MARKET REPORT: Middle East tensions fuel gold and oil rush
Investors rushed into oil stocks and safe haven assets after US strikes on Iran-linked targets in Syria.
Easing tensions in the Middle East and supply concerns pushed the price of Brent Crude up 2.4 percent to above $90 a barrel.
It came as the US carried out airstrikes on two weapons and storage facilities in eastern Syria in response to attacks on its own bases by targets linked to Iran’s Revolutionary Guards.
Israel has also increased its military presence in Gaza ahead of an expected ground invasion against Hamas.
Shares in BP fell 0.6 percent, or 3.3p, to 530.5p, while Shell rose 0.5 percent, or 12p, to 2,700.5p and Harbor Energy rose 1.3 percent, or 3.2p , to 253.5p.
On the rise: The prospect of a full-scale conflict in the Middle East also drove investors to safe haven stocks in London
But across the Atlantic, US giants ExxonMobil and Chevron sank into the red after both reported third-quarter profits that were lower than analysts expected. The pair’s results were fresh off recent blockbuster deals. Exxon Mobil, America’s largest oil company, this month agreed to acquire Pioneer Natural Resources for £54 billion. And on Monday, Chevron sealed a £43 billion takeover of rival Hess.
The prospect of a full-scale conflict in the Middle East also drove investors to London as a safe haven.
Higher gold prices sent Fresnillo up 3 percent, or 15.8p, to 549.6p, while Endeavor Mining added 0.4 percent, or 7p, to 1659p and Centamin rose 2.2 percent, or 1.8p, to 79 ,9p.
The FTSE 100 fell 0.86 percent, or 63.29 points, to 7291.28, while the FTSE 250 rose 0.5 percent, or 83.14 points, to 16866.23. London’s second-tier index has recorded its sixth weekly decline – a feat not seen since 2018. Standard Chartered came under further pressure when three City brokers cut their target prices on the lender’s shares, a day after it revealed its exposure to Chinese property. market and a sharp decline in profits.
The shares, which fell 12.4 per cent on Thursday, fell a further 2.3 per cent, or 14.6p, to 610.6p.
Over the past two days, things have gone from bad to worse for Safestyle.

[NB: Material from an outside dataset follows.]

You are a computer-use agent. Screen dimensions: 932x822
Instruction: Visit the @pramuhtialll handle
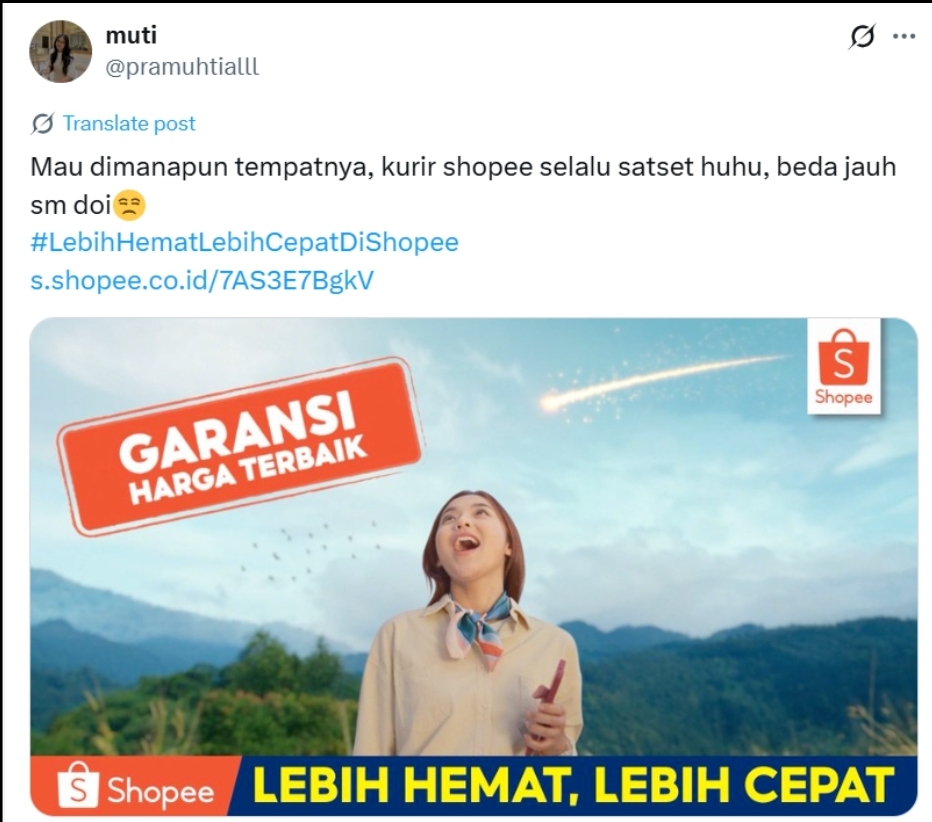(x=182, y=67)
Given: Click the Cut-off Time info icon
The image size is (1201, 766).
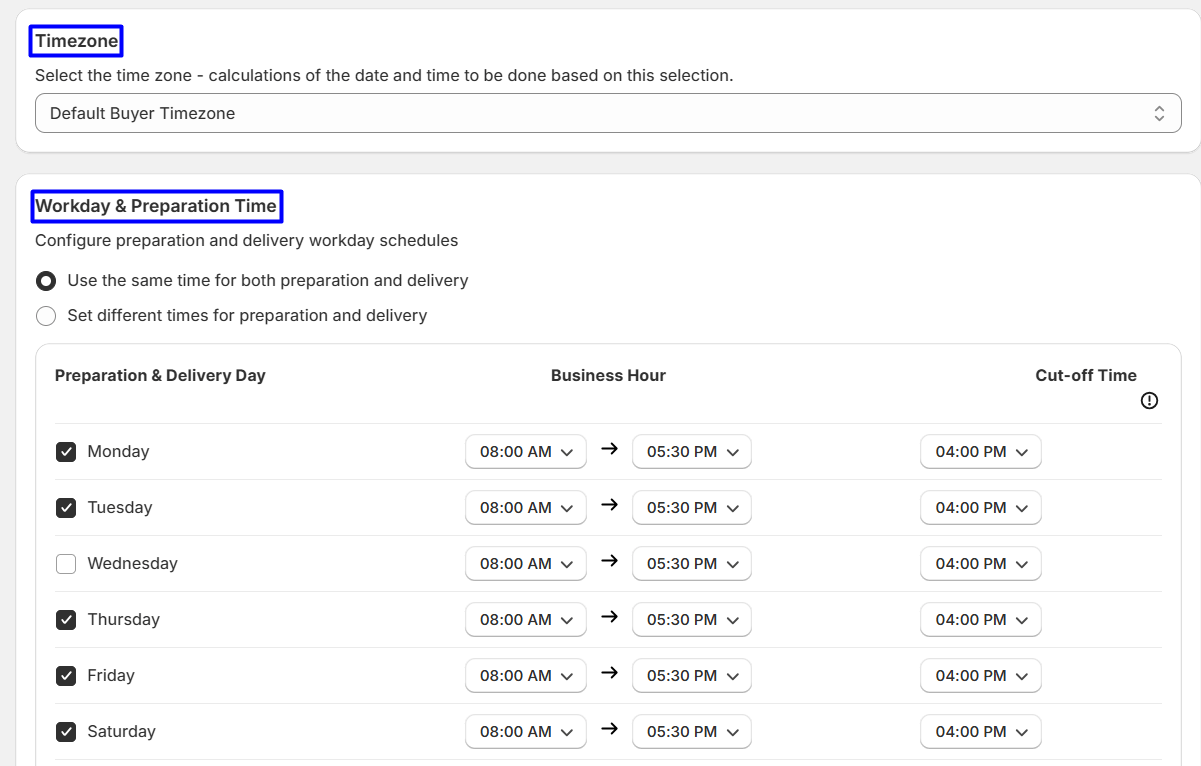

On Thursday, the double glazing giant crashed by an astonishing 80 percent after warning investors could be wiped out if it is sold. And today it was forced to suspend its shares (at 0.32p) due to the company’s increased financial uncertainty.
Subsequently, Safestyle said in a statement after the market closed that it plans to appoint administrators after concluding it was no longer able to continue trading as a going concern. It came as the company said parties interested in buying the company have walked away. Digital 9 Infrastructure rose the highest among mid-cap stocks after the company, which invests in data centers and wireless networks, said it is considering selling its stake in Verne Global.
It is part of the group’s plan to strengthen its balance sheet and deliver better returns for shareholders. Shares rose 10.1 percent, or 3.7p, to 40.2p.
Trainline also led the way when the city backed the online ticketing app to manage the impact of potential UK rail reforms.
Analysts at JP Morgan said it could take several years for Great British Rail, the proposed government-owned company, to be rolled out.
That means commuters are unlikely to switch from Trainline, which has almost two-thirds of the UK’s online ticket market and should continue to grow.
JP Morgan upgraded its rating on the online ticketing app from ‘neutral’ to ‘overweight’ and raised its target price from 295p to 300p. Shares rose 9.5 percent, or 22p, to 253.2p.